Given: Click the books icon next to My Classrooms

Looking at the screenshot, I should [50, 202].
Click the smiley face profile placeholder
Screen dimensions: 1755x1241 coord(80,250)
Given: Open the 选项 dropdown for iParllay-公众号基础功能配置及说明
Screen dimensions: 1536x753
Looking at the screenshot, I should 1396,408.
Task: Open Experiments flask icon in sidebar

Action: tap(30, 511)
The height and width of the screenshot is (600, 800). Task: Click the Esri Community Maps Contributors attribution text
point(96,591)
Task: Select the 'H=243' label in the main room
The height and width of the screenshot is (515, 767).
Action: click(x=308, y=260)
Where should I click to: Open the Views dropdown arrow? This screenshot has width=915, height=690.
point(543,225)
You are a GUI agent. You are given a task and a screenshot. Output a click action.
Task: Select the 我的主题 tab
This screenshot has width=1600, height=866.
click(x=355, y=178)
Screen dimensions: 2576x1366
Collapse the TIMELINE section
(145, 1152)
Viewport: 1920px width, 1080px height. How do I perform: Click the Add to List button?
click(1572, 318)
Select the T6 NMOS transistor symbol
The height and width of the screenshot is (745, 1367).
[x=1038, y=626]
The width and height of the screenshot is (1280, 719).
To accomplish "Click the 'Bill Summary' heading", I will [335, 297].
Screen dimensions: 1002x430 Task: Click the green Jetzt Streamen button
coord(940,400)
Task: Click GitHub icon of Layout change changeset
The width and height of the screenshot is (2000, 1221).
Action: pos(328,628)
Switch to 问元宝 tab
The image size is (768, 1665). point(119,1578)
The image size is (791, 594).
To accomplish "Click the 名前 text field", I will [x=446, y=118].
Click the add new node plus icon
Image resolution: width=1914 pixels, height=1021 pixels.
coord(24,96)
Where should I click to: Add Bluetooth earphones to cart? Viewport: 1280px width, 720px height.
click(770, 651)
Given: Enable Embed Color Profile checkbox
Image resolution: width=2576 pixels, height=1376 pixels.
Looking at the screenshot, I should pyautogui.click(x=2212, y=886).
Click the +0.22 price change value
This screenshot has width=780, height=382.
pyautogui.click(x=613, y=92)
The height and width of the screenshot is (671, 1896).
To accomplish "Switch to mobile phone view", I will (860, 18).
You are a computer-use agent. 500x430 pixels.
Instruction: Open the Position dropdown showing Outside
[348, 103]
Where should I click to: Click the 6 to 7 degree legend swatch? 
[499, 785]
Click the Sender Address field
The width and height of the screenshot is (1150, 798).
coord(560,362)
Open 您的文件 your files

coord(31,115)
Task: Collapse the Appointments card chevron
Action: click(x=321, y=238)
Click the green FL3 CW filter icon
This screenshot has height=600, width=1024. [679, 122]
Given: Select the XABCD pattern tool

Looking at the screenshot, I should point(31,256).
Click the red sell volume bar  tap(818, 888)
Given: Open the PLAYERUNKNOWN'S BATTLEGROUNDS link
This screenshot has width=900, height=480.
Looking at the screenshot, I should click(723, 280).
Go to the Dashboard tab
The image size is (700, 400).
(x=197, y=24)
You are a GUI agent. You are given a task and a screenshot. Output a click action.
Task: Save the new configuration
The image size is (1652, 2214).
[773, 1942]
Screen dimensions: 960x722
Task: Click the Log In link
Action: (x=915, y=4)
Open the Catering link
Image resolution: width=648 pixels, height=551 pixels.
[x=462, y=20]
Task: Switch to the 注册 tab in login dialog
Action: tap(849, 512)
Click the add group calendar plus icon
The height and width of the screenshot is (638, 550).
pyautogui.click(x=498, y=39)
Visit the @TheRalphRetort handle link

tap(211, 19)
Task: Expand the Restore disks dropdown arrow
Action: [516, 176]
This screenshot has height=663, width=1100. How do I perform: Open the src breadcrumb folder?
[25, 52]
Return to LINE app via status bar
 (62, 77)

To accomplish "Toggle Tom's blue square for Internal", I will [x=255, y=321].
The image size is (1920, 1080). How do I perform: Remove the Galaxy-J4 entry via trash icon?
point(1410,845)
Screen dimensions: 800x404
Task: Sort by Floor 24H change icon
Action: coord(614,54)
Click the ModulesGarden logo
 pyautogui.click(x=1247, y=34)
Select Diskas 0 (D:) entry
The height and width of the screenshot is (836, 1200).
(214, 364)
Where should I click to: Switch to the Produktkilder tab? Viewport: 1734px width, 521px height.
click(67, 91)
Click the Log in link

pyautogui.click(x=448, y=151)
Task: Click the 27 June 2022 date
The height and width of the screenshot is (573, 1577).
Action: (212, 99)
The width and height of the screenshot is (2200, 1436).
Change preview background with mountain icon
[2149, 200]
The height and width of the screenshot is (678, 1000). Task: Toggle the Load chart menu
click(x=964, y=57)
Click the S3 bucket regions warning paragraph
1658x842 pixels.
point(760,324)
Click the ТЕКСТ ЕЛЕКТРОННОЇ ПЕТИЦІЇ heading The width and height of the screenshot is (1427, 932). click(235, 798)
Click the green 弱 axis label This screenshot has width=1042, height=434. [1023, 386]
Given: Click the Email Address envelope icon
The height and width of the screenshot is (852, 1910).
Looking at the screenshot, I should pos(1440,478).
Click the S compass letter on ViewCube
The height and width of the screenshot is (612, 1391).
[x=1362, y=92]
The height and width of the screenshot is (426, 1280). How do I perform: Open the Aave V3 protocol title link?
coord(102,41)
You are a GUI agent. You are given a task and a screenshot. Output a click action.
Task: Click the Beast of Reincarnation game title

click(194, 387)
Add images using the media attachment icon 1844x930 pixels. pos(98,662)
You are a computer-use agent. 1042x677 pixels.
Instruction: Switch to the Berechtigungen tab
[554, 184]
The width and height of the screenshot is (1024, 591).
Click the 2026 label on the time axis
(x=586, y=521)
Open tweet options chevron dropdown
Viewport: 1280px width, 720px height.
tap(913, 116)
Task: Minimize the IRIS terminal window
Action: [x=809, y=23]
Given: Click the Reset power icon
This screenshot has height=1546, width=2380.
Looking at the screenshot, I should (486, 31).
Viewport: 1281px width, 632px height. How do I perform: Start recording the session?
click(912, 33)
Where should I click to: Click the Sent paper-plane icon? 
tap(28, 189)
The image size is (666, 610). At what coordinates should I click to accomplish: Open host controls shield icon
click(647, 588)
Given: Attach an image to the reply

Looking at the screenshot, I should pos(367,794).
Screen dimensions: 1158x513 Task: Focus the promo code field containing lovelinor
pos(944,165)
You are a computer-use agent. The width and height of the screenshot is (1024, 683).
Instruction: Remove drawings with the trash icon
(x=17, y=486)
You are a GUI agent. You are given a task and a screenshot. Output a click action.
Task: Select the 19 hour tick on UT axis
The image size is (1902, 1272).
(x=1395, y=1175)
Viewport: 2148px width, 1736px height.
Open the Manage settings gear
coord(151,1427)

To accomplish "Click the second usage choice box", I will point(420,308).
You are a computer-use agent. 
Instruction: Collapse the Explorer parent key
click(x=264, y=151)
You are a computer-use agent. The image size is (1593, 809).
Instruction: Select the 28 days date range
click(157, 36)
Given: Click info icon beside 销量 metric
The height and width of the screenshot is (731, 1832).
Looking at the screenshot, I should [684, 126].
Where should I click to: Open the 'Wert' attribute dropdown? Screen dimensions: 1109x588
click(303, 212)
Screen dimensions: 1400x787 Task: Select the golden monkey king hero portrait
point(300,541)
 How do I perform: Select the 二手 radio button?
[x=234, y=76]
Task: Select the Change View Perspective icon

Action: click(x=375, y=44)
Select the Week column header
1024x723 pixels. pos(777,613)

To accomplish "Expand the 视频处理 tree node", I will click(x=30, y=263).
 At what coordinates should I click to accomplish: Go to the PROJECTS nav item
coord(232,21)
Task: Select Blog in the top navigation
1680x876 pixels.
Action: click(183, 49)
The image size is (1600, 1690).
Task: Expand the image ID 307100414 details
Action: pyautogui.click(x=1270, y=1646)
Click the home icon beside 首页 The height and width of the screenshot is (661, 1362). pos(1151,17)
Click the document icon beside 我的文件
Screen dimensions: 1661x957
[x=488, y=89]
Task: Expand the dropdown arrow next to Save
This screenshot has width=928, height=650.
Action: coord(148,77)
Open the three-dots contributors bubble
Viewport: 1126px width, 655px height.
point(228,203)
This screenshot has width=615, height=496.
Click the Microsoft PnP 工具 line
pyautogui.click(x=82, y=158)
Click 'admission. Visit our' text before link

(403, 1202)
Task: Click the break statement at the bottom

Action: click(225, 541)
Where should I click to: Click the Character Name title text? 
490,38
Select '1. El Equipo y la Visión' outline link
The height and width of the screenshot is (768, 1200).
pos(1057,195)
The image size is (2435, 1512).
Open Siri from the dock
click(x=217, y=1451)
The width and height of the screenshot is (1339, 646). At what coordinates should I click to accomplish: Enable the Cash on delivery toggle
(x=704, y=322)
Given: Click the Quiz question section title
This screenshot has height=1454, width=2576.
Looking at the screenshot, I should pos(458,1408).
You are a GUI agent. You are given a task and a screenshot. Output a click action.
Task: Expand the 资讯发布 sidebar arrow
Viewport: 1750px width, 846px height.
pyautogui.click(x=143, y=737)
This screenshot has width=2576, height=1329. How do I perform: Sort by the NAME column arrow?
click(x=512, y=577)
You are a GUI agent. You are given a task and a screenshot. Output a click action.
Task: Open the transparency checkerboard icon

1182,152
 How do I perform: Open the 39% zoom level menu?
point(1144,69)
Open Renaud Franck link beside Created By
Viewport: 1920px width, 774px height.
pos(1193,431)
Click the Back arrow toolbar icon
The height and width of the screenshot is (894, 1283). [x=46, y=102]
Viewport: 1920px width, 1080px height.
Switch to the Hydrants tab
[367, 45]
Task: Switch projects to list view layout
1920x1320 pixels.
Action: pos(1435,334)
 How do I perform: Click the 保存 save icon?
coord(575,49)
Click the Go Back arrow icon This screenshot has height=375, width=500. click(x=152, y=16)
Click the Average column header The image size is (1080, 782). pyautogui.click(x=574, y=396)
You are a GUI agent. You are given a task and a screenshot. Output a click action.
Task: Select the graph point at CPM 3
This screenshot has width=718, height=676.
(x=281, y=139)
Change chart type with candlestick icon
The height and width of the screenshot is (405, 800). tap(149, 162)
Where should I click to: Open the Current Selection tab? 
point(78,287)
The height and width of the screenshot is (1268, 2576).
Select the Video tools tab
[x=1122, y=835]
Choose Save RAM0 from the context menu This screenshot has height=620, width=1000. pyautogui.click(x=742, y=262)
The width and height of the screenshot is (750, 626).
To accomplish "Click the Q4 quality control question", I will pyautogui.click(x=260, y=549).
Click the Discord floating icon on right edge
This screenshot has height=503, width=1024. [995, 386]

····················

EXERCISE DIRECTIONS
List every line above that contains the word "from", copying each such line in full.

SOLUTION TO THIS PROBLEM
Open Siri from the dock
Choose Save RAM0 from the context menu This screenshot has height=620, width=1000. pyautogui.click(x=742, y=262)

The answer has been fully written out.